Le gouvernement algérien renforce la réglementation du marché du tabac avec de nouvelles mesures strictes. Les distributeurs devront désormais obtenir un agrément officiel et tenir un registre détaillé de leurs stocks. Ces règles visent à assainir le secteur et à lutter contre la vente illégale de cigarettes.
Un agrément obligatoire pour les distributeurs de tabac
Une décision publiée dans le Journal officiel n°84 impose de nouvelles règles aux acteurs du marché du tabac en Algérie. Désormais, les distributeurs devront obtenir un agrément officiel délivré par la direction générale des Impôts pour exercer leur activité. Cet agrément sera soumis à des conditions précises définies dans un cahier des charges, afin de garantir une gestion rigoureuse du secteur.
Cette mesure s’inscrit dans une volonté plus large de réguler le marché du tabac et de lutter contre la circulation de cigarettes de provenance inconnue.

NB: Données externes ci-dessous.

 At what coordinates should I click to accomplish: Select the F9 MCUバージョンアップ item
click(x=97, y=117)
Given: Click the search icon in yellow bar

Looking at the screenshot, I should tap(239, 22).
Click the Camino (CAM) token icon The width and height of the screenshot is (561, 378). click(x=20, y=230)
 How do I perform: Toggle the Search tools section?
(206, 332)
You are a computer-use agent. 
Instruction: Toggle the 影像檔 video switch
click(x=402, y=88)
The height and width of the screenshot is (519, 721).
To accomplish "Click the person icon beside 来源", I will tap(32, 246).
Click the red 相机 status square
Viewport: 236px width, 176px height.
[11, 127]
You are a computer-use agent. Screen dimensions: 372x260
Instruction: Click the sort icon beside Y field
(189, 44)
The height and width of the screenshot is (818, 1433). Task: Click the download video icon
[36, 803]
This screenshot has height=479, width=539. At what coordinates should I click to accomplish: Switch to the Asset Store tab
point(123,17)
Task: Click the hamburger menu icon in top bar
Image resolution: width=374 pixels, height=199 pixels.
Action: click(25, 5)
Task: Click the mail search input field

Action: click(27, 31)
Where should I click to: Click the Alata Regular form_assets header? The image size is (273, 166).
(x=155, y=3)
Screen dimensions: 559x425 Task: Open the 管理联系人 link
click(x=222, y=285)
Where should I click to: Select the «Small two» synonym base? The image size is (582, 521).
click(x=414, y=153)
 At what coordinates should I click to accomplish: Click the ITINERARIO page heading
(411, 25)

Elle fait suite à l’introduction de tarifs plafonnés pour les cigarettes en juillet dernier, démontrant la détermination des autorités à encadrer ce secteur sensible.
Un suivi renforcé des stocks de produits tabagiques
En plus de l’agrément, chaque centre de distribution devra désormais tenir un registre détaillé des stocks, appelé compte-matières. Ce document permettra d’enregistrer avec précision toutes les entrées et sorties de marchandises. Le registre sera clôturé chaque année au 31 décembre, offrant ainsi une traçabilité totale des produits tabagiques en circulation.
Cette mesure vise à prévenir les détournements et à assurer un contrôle plus strict des flux de cigarettes sur le marché algérien. Elle s’attaque directement au problème des marques de cigarettes vendues illégalement sur les étals des buralistes, un phénomène qui préoccupe les autorités.
Des déclarations trimestrielles obligatoires
L’article 72 du Journal officiel précise également que les distributeurs devront fournir un état trimestriel détaillé de leur activité. Ce rapport, à remettre au plus tard le 20 du mois suivant chaque trimestre civil, devra inclure des informations clés telles que :
- L’identité complète des clients débitants
- Les produits livrés (nombre de boîtes, type et marque)
- Le montant total des ventes réalisées avec chaque débitant
Ces déclarations permettront aux autorités d’avoir une vision précise des flux commerciaux dans le secteur du tabac et de détecter d’éventuelles anomalies.
Des dispositions pour régulariser les pertes justifiées
Le texte prévoit également des conditions dans lesquelles certaines quantités de produits tabagiques peuvent être admises en décharge. Cela concerne par exemple les produits perdus en raison de circonstances exceptionnelles ou jugés impropres à la vente. Ces dispositions offrent une flexibilité pour régulariser les stocks en cas de pertes justifiées, tout en renforçant le contrôle pour éviter les abus.
Un pas vers une meilleure régulation du marché
Ces nouvelles mesures s’inscrivent dans une stratégie plus large de régulation du marché du tabac en Algérie. Elles font écho à d’autres initiatives récentes, comme la volonté de l’Algérie de réguler l’utilisation militaire de l’intelligence artificielle, démontrant une approche globale de la régulation dans divers secteurs.
Par ailleurs, ces réformes du marché du tabac interviennent dans un contexte où d’autres marchés, comme celui de l’automobile, font face à des défis de concurrence. Elles témoignent de la volonté des autorités d’assainir et de structurer divers secteurs économiques.
Enfin, ces changements s’inscrivent dans un cadre plus large de réformes, à l’image des nouvelles dispositions de la Loi de Finances 2025 concernant l’importation de véhicules, montrant une volonté de modernisation et d’adaptation des réglementations à l’évolution des marchés.